Fortunately, marketers have time to get ready. While senior citizens (i.e., people over age 65) currently make up only 13 percent of the population in the United States, the rate is set to surge to 20 percent by 2030, when baby boomers hit the magic age. Here’s where it gets even more interesting, according to an eMarketer blog post this week: by 2015, well before the boomers hit the “old age” threshold, 26 million seniors will be online.
So, it pays to spend the next few years figuring out how to market to and interact with this demographic on the web. Fifteen years after that, it will be mandatory.
This need extends into mobile commerce, where the need may be even more urgent. The older crowd still likes land lines, with 77 percent of them considering these soon-to-be relics “a necessity,” according to Pew Research Center, with only 29 percent of them saying the same of mobile phones. Yet, close to 70 percent of Americans 65 or older will have cell phones this year – just below the overall penetration rate of 75.5 percent, says eMarketer.
And, what of social media?
Seniors flocked to the likes of Facebook and Twitter between 2008 and 2010, with penetration increasing from 4.7 percent to 28 percent, with estimated penetration rates of 31 percent this year and an astounding 36 percent by 2013.
Just think about it: the stakes are high now, and it’s still just a training ground to prepare us for the arrival of the baby boom generation to the “golden years.”

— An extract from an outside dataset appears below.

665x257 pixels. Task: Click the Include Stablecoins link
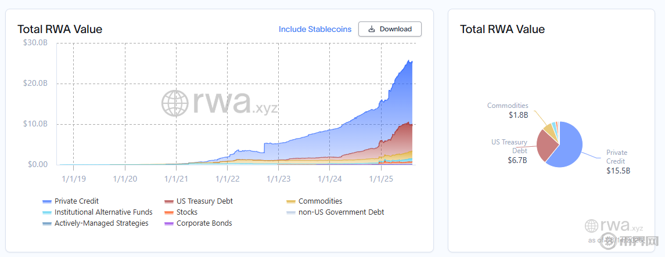(315, 29)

Simply put, this is a terrifying thought for Gen X and Y marketers, who are more accustomed to talking to their own generations. The implications reach well past marketing, of course, to product development and user experience – not to mention the ol’ fashioned art of closing the deal (now called “driving conversions”).

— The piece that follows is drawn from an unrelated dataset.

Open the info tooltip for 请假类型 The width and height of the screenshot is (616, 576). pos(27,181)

What’s necessary, of course, is adaptation. This starts with five simple questions you can ask yourself (and your organization). Failing to answer them effectively can leave you in an untenable position in a few years and mean the difference between planned obsolescence and enduring success.
1. Do I know my (new) target market?
Start simply by asking yourself what you know about the generation at or approaching retirement. What are their financial situations like? Where do they live? What makes them likely (or unlikely) to adopt your product. You need to get to know later generations as well as you know your own, and this difficult task is far harder than it seems. Good luck.
2. What does my target market expect in a product?
Users of Tumblr and Twitter, among others, have become somewhat accustomed to coping with outages (though, in my experience at least, Twitter has gotten a lot better). We’re used to having cell calls dropped. We may not be happy with these technology failures, but we’re starting to become accustomed to them. Take some time to see if this is true of older generations. The results may surprise you.
3. What is the adoption pattern?
The numbers on cell phone adoption are incredibly interesting: penetration rates are roughly equivalent to the percentage of seniors who see a land line as “a necessity.” They may be willing to adopt what’s new, but this also indicates that they aren’t likely to give up what they feel they can rely on. The result: you’ll be in constant competition with the norm for much longer than you’d like. You need to demonstrate the value your new solution provides every day and for a longer period of time. Expect silent harsh criticism, which limits your ability to respond to it.
4. Whose vision wins?
It’s becoming common for social media companies to launch first and figure out a raison d’etre (and a business model) later. Facebook did this. Twitter is doing this. So is FourSquare. The users are effectively in control of their futures. Expect a wave of senior adoption to have disproportionate influence. I could be wrong, but I’d lay my bets on the contrary. If you have enough users who don’t use your product the way you anticipated, you’ll change for them. If you don’t, you’ll be freshening up your resume and working for someone else (again).